Os principais tipos de narrativa são:
- Direta: em ordem cronológica com começo, meio e fim.
- Inversa: uma estória contada inteiramente em flashback, cujas primeiras imagens são, na realidade, as derradeiras, por exemplo, para contar a história de uma vida.
- Episódica: diversas estórias, cada qual com sua própria trama, mas em geral unidas por um tema comum, ou até mesmo uma única premissa, podendo ou não se intercalar em determinados momentos.
- Fracionada ou não linear: uma ou várias estórias, ligadas entre si, contadas em segmentos fora de cronologia, que se conectam em momentos-chave, através de personagens, situações ou símbolos.
O mais importante é a estrutura do projeto.

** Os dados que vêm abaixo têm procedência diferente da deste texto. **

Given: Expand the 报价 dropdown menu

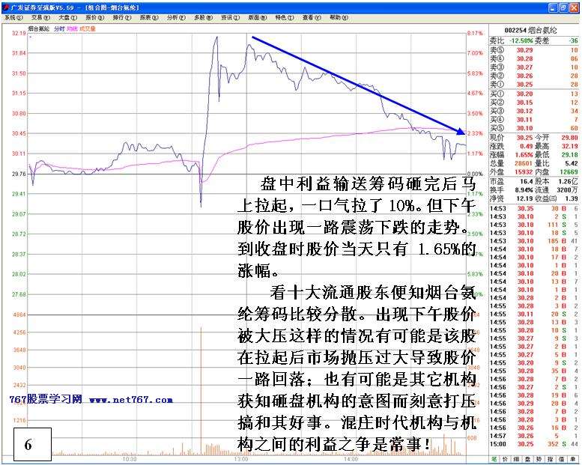Looking at the screenshot, I should coord(94,17).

Na verdade, o diálogo é algo secundário no filme. Um bom roteiro deve privilegiar o mostrar e não o contar. O diálogo, para ter probabilidade e necessidade, deve ter coerência com o perfil psicológico de cada personagem. Roteiro é principalmente estrutura, a arquitetura de uma ideia claramente expressa, mas repleta de elementos que possam estimular, intrigar, provocar, emocionar o expectador.
Fazer um mau filme com um bom roteiro é algo que acontece, mas fazer um bom filme com um roteiro ruim é praticamente impossível!

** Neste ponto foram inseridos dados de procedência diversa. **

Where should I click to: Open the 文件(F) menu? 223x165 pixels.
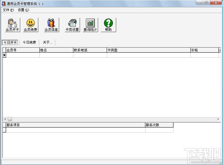coord(8,10)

A estrutura de um roteiro apoia-se em dois elementos essenciais:
- O ritmo: dado o tempo, por exemplo, várias décadas na história de uma nação, precisa ser roteirizada em, idealmente, 120 minutos, equivalendo a 120 páginas impressas. É preciso contar essas páginas como tempo, não como texto literário.
- O arco da narrativa: um filme é uma jornada, e o roteiro é seu mapa. Protagonistas movimentam-se não apenas no espaço, mas principalmente no espaço interior ao sabor de crises e resoluções. Idealmente, eles devem chegar ao final do filme o mais transformados possíveis, ou seja, a narrativa leva-os, existencialmente, ao mais distante lugar – físico, metafísico, emocional – em relação a onde começaram.
Essa trajetória não pode ser linear, senão entedia. A narrativa cinematográfica segue um arco descrito assim:
- Na Exposição, trama e personagens são apresentados.
- Na Ação Crescente (ou Complicação), conflitos se anunciam e chegam a seu ápice.
- A partir daí, a ação torna-se Decrescente, com a dissolução ou resolução dos conflitos.
- Até que chega a Conclusão Final.
Um roteirista pode seguir este arco da narrativa ao pé da letra, criar variações sobre ele ou até, deliberadamente, ignorá-lo, para obter reações e resultados diversos. Mas 95% dos filmes obedecem essencialmente a essa estrutura, definidos em três atos.
Ato I:
- Exposição – o primeiro personagem mostrado, em princípio, seria o protagonista.
- Oposição – o primeiro grande obstáculo se apresenta, complicando a ação, mudando o status quo descrito na Exposição.
Ato II:
- Auge da Oposição – a trama se complica ainda mais, a ação cresce, novos personagens aparecem de ambos lados.
- Conflito – o problema essencial da trama se revela.
- Primeira tentativa de resolução – solução imediata se revela insuficiente, criando novos problemas.
Ato III:
- Mudança radical – transformação interior dos personagens, atos heroicos resolvem, finalmente, o conflito / impasse.
- Resolução – os personagens principais estão o mais longe possível de onde estavam no início do filme. Uma grande jornada se deu, quando deve ficar clara a resolução do conflito inicial.
Todas as estórias da humanidade são uma única, um monomito, o mito universal. O herói vive em mundo da inocência, recebe um chamado, enfrenta uma jornada de provações, conquista o troféu, volta para casa, compartilhando as conquistas.